Injury to one or more of the three bones that form the ankle joint that results in a “broken bone” is known as an ankle fracture. Injuries range from a simple fracture which may only cause mild discomfort to more severe injuries that result in fractures to multiple bones and tears to the supporting ligaments.
Symptoms of an ankle fracture including varying degrees of pain, swelling, bruising to the skin, inability to put weight on the affected ankle, and in some cases, deformity.
The most common cause of ankle fractures including rolling over on the ankle, tripping, falling, and from higher energy injuries such as a car accident.

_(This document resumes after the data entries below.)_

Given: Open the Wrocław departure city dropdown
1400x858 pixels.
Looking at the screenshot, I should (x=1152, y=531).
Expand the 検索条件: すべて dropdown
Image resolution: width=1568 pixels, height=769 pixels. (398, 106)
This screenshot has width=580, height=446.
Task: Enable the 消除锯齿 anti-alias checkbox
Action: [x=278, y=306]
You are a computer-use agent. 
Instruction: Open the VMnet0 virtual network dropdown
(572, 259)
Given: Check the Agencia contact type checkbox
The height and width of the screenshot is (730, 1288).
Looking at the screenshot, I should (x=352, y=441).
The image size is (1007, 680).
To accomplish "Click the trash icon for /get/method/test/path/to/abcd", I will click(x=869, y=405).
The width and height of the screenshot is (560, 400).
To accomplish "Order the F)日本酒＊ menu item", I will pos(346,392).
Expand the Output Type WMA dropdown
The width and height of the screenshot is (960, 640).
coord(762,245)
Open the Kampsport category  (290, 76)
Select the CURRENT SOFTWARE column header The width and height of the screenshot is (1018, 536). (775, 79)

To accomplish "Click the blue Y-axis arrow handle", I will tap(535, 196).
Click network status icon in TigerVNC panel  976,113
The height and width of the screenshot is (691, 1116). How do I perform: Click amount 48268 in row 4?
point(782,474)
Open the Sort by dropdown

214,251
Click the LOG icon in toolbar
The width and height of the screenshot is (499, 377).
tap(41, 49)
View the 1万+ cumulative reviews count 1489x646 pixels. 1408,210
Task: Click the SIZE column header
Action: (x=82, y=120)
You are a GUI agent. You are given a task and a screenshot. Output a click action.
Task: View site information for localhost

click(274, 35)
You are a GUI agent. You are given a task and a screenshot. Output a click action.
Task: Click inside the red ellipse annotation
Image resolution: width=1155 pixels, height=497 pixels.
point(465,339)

The diagnosis of an ankle fracture is made by an orthopaedic surgeon following a thorough physical examination and x-ray evaluation. Multiple x-rays may be obtained to identify if a fracture is present. Further tests such as an MRI or CT scan may be ordered if soft tissue injury is suspected and to further evaluate the extent of injury(s).
Treatment options for an ankle fracture depend of the type and severity of the injury. Some simple fractures can be treated with an ankle brace and allow for full weight bearing. Other fractures may require the use of a cast or immobilization boot. Some may not be able to put weight on the leg for upwards of 6 weeks.
Unstable fractures may require surgery to fix. This may include pins, screws, and plates to hold the fracture fragments in place while healing occurs.